実は盤を持っていないから愛聴DL。そうです。音楽配信サイトからダウンロード購入したアルバムです。ニューヨークの夏の昼下がりに似合いそうな、ボサノバのスタンダード曲をクールジャズ風に編曲したアルバムで、ジャズファンの間では広く知られた一枚ではないでしょうか。
LINN AKURATE DSを購入したときに真っ先に購入した音楽で、CDを遙かに超える96kHz(192kHzサンプリング)/24bitの、いわゆるマスタークオリティです。
ファイルオーディオなんて言葉が出現したりしていますが、ほとんどの場合がCDをリッピングしたコンピューターファイルを中心に語られていると思います。もちろん現状では欲しい楽曲がファイル形式でダウンロード購入出来るなんてまれですし、CDからリッピングしたファイルをLINN DSなどで再生しても別次元のクオリティを体験できます。ただしリッピンファイルとCDを比較した場合、よく言われるようにリッピングファイルの方がより高解像度感にあふれフレッシュなサウンドですが、なぜだかCDの方が濃厚な音がするのです。さらに言えばSACDの透明感も捨てがたくて、CDからリッピングしたものを聴く限り高品質音源のone of them的な感じです。

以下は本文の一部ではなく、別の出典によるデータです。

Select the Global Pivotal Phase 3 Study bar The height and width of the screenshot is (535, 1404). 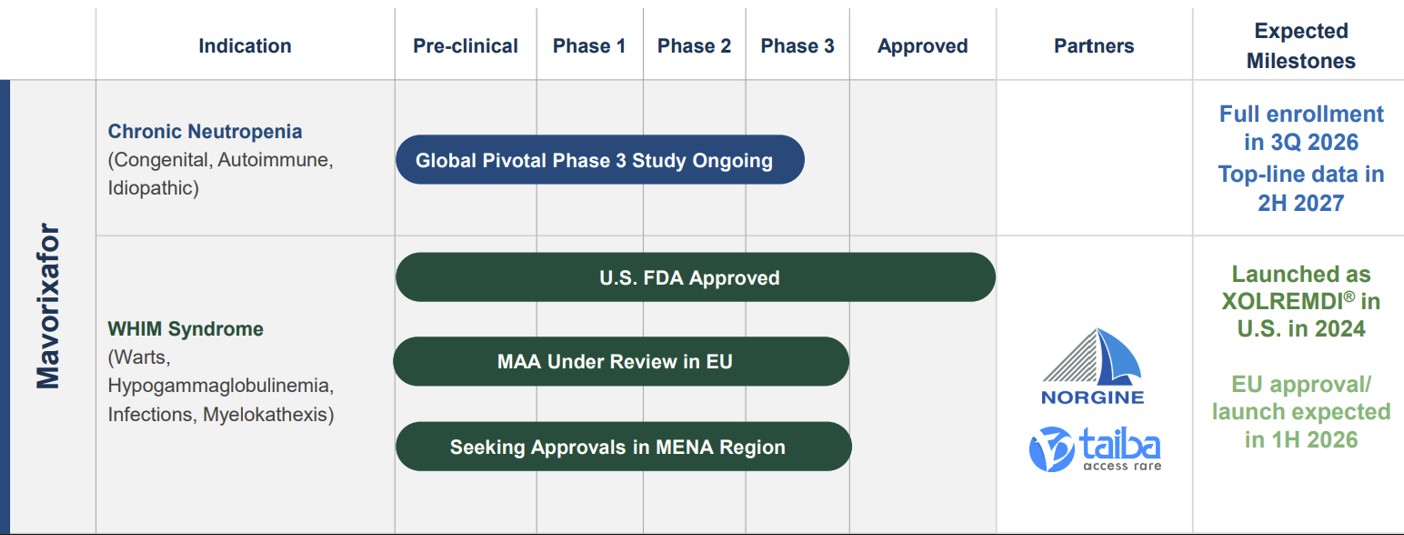[599, 160]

ただし今回紹介するBlue Bossaのように96kHz/24bitの、いわゆるスタジオマスタークオリティのファイルを再生する場合、少なくともLINN AKURATE DSでは別次元の音楽体験だと感じました。何しろCDとスペックを比較すれば量子化周波数で2倍以上、量子化ビット数でも1.5倍の情報量があるわけです。
でBlue Bossaですが、まずCDと比べてみて驚くのは音場がとても立体的に表現されるところです。左右の音場は広がり、楽器の定位もはっきりしています。もっともすばらしいと思うのが奥行き方向の音場が感じられるところでしょう。ステージが横方向だけでなく縦方向にも広がって感じます。
高サンプリングレートだからでしょうが、各パートの表現も解像度方向にすばらしいです。ボーカルはボディの音をリバーブ成分が柔らかく包み込みながらステージ全体にふんわりと広がります。ギターはボディの振動が肌で感じられるほどの解像度で聴かせます。高音域だけではなくて、ベースの鳴りも深く腰が落ち着いた音で全体に安心感があります。ゴリゴリした解像度感は勿論ですが、驚かされるのは決して刺激的な音色になることなく、透明で柔らかく広大なサウンドステージを聴かせるところです。
CD、特にBlu-specのような高音質CDも好きですしSACDはもとよりすばらしいですが、マスター音源に何ら変換を行わずにユーザーに届けることが出来るファイルオーディオ、マスタークオリティの配信音源の計り知れないポテンシャルを感じることが出来た一枚です。